Huang, Reyko January 2012 (has links)
Despite widespread depiction of civil war as a pathway to autocracy or state failure, the empirical record shows significant variation in post-civil war states' regime trajectories. While some states settled into durable authoritarianism, others went on to enter the ranks of electoral democracies shortly after belligerents laid down their arms. What explains this variation? In the extreme, how is it that a state that is staunchly autocratic at the war's outbreak can emerge from it a nascent democracy? This study proposes that post-civil war regime outcomes have wartime origins. Differences in the nature of rebel governance of civilians generate different social and institutional legacies across civil wars. These legacies can endure into peacetime politics, affecting the latter in often unintended ways. The theory centers on two wartime transformations that result from different forms of rebel governance.

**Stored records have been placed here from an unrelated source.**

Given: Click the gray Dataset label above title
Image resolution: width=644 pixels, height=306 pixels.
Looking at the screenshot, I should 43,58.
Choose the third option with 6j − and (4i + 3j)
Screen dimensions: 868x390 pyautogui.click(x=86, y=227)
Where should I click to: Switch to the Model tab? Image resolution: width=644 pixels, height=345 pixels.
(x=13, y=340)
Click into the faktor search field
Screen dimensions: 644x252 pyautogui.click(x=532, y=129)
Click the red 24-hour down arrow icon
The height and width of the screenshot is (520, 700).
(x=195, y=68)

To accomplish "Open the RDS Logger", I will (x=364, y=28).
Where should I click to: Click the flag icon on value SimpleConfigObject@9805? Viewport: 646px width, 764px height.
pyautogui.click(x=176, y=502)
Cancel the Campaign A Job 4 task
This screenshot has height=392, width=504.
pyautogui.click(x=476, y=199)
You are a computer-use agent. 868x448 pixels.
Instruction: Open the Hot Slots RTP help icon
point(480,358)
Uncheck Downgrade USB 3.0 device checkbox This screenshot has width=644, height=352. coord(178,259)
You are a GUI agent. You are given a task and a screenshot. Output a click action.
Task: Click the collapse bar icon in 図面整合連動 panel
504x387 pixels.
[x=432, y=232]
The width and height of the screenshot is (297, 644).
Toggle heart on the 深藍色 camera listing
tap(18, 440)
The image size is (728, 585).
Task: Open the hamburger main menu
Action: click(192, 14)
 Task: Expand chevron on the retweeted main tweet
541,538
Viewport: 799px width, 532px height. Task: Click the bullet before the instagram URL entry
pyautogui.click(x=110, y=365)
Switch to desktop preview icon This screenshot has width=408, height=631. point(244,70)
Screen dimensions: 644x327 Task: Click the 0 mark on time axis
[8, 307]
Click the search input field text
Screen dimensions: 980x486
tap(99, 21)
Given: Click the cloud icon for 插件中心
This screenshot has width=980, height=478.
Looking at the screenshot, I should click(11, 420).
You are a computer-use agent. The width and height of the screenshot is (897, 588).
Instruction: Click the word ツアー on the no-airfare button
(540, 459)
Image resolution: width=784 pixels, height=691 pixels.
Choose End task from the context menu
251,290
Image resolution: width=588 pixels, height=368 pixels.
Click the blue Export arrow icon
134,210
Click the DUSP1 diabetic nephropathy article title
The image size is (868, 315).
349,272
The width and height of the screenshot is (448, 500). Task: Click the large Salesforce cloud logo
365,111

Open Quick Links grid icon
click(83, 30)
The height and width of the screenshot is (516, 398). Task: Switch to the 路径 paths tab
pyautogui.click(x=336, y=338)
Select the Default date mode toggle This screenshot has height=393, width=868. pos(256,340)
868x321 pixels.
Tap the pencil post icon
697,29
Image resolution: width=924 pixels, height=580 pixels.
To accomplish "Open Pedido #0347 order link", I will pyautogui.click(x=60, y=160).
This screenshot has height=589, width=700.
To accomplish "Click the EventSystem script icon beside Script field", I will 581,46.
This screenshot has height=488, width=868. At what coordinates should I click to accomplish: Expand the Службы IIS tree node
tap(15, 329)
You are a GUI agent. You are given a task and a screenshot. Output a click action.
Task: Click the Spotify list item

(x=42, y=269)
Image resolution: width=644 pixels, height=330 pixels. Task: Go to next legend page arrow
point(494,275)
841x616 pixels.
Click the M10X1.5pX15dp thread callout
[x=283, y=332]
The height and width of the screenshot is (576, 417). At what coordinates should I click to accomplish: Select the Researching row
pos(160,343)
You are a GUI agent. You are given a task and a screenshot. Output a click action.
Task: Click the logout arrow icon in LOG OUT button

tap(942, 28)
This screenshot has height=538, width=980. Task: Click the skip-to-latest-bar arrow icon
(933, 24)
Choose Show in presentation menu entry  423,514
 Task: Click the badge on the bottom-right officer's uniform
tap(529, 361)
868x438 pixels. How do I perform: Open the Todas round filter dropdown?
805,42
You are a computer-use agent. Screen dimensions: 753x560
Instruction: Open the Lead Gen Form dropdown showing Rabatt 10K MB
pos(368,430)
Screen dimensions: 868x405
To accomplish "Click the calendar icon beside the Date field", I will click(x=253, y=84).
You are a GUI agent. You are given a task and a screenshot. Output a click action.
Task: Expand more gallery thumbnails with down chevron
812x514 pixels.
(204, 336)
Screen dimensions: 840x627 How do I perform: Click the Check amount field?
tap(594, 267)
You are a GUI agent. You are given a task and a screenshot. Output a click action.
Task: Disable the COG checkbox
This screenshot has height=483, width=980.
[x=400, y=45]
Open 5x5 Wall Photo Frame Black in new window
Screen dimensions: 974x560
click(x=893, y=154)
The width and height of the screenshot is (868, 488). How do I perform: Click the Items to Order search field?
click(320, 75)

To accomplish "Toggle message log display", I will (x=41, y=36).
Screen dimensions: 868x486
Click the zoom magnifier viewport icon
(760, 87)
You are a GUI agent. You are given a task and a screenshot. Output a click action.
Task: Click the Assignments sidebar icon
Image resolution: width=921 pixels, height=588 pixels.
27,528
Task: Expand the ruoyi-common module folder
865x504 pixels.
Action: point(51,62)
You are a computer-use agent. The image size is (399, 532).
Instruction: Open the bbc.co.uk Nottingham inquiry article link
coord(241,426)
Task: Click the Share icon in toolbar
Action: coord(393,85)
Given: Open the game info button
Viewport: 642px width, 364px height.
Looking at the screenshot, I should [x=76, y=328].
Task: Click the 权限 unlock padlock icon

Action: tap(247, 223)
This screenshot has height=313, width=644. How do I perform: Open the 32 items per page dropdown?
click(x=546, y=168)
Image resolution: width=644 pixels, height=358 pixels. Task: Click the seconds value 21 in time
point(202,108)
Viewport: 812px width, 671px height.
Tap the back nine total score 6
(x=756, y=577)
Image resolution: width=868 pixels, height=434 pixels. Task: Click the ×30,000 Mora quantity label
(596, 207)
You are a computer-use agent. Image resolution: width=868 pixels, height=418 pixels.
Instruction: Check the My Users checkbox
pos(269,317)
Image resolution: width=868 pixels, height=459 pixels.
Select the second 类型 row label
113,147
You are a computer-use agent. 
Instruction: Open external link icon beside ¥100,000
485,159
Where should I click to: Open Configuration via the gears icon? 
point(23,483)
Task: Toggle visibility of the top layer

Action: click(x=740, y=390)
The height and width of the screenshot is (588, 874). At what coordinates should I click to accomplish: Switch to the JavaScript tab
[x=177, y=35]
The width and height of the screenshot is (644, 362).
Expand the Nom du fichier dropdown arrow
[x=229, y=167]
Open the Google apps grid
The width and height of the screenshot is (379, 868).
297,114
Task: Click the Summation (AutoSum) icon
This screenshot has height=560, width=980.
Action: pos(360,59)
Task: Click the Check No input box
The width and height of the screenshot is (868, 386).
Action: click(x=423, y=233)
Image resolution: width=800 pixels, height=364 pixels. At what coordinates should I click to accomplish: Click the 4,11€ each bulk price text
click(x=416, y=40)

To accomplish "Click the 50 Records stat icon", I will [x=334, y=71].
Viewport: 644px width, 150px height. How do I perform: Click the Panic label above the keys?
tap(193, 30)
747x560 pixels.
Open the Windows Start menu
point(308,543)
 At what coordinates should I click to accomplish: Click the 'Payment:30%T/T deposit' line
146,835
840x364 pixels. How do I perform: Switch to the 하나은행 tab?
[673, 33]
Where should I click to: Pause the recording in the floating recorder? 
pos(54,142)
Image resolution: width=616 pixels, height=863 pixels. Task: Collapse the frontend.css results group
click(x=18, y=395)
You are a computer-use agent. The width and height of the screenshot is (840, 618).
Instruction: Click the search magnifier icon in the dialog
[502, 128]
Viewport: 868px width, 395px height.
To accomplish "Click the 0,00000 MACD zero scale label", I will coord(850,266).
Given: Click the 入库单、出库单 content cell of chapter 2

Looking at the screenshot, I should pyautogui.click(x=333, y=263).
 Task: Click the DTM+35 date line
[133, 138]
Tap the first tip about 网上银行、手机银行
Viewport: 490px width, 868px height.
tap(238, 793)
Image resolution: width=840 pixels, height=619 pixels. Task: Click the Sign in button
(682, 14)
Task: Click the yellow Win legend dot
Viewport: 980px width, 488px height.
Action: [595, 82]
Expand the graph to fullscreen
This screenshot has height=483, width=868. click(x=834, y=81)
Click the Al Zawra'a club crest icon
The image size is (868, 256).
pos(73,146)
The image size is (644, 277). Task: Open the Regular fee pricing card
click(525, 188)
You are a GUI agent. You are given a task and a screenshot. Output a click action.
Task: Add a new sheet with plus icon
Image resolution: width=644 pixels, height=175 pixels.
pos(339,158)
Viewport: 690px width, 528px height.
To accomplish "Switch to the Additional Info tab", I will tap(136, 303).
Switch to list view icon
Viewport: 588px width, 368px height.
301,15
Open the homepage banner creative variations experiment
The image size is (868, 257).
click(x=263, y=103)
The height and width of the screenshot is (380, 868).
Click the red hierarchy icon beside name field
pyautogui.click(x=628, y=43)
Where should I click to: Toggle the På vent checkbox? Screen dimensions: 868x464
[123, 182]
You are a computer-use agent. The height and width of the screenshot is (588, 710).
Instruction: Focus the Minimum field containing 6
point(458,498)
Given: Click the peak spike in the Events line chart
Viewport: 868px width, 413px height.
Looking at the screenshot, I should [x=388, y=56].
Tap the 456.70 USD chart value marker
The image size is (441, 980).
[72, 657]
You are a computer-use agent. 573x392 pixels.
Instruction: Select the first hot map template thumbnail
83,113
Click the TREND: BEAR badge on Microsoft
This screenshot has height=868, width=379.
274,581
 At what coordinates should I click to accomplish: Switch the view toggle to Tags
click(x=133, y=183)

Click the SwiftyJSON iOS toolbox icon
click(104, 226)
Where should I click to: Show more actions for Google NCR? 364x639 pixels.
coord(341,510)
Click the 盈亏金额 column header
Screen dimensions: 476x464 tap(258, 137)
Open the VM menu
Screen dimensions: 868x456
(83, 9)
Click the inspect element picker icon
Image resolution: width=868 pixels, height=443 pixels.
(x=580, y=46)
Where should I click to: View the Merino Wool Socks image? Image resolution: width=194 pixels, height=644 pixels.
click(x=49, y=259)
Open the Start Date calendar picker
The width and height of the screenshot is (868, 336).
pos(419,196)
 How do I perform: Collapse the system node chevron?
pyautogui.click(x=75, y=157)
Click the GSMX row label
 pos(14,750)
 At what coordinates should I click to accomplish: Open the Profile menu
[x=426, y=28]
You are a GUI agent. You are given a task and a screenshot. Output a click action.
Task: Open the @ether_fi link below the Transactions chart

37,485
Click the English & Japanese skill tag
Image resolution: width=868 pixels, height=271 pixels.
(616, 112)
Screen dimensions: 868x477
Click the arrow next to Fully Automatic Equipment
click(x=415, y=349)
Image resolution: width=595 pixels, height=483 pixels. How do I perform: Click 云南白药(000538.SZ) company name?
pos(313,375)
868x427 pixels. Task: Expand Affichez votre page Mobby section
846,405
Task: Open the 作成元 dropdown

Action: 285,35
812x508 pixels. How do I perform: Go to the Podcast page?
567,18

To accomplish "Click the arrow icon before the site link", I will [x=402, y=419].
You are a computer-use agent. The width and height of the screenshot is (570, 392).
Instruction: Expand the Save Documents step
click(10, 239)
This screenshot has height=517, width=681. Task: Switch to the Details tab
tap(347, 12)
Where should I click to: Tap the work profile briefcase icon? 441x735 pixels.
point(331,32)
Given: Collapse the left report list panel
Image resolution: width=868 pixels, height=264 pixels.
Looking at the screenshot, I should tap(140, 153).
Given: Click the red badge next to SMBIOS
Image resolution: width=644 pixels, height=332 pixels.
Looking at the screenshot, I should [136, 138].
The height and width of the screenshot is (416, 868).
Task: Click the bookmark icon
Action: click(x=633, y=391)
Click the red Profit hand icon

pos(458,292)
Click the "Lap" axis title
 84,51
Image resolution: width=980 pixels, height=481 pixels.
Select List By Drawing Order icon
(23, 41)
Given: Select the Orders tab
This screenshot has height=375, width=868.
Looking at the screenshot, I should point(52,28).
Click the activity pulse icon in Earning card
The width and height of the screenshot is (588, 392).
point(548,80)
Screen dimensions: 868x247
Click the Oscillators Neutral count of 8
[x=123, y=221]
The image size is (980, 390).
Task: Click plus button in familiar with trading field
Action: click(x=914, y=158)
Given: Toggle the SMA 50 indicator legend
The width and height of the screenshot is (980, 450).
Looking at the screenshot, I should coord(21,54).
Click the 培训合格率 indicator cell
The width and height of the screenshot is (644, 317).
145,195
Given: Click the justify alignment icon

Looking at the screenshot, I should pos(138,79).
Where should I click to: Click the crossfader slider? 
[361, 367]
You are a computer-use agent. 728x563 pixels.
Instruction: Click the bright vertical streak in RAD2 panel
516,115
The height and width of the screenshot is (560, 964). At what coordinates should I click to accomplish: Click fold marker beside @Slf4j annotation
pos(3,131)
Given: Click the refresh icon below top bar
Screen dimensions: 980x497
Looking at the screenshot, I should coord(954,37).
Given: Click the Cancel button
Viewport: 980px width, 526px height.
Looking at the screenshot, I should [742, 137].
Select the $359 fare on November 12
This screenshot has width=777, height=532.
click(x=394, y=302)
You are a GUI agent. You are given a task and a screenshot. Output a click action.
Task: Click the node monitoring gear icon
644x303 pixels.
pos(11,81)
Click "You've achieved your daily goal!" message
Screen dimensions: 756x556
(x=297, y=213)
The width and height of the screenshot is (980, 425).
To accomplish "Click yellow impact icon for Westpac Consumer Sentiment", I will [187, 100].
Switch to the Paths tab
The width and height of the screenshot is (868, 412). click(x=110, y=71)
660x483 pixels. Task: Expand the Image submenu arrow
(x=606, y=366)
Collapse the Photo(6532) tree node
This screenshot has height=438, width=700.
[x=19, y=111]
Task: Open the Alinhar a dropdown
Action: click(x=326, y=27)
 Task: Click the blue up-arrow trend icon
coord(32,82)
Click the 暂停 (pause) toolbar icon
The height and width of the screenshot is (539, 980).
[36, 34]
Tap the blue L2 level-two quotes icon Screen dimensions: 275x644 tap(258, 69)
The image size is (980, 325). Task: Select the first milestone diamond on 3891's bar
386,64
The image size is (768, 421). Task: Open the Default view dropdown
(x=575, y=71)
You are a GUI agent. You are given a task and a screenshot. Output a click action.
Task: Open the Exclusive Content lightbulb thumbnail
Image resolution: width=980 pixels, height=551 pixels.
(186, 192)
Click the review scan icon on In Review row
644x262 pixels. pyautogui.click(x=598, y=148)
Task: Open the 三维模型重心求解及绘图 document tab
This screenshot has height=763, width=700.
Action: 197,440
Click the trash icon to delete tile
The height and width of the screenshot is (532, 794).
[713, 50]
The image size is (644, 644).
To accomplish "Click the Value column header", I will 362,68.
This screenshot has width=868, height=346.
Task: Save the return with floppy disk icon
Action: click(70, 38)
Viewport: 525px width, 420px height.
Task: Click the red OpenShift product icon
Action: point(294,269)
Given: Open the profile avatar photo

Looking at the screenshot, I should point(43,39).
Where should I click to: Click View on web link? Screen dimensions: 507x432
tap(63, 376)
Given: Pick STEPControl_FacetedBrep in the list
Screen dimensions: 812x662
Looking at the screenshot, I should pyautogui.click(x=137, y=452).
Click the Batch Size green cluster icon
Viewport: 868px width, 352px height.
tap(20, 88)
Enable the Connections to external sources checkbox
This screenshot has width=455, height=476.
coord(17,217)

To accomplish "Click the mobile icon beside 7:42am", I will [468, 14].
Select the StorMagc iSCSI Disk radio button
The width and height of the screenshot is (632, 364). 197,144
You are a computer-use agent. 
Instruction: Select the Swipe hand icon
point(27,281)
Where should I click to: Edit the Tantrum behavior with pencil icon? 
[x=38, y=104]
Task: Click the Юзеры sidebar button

First, where rebels depend heavily on civilian material support, civilians become mobilized as a political force. Widespread social mobilization can in turn create political pressures on postwar elites to respond with a democratization strategy. Second, where rebel groups engage in extensive wartime "statebuilding," they create formal and informal institutions of governance which they can carry over into postwar politics should they prevail in the war. Because institutions are sticky, how they govern civilians in times of war can affect how they will govern in times of peace. These arguments are tested using both quantitative and qualitative methods. An original cross-national dataset on rebel governance for all civil wars ending between 1950 and 2006 serves as the basis, first, for a novel empirical analysis of rebel governance in civil war, then for statistical tests of the theory. To further probe the theory's causal claims, the study engages in an in-depth analysis of the Nepalese civil war and its political aftermath based on field interviews. The theory is further tested in a comparative analysis of the Ugandan, Tajik, and Mozambican civil wars. Together, empirical findings show that rebel governance in civil war can catalyze significant social and political change, with enduring impacts on postwar political regimes. The study offers theoretical and practical implications for our understanding of, and response to, the politics of violent rebellion and its effects on regime development.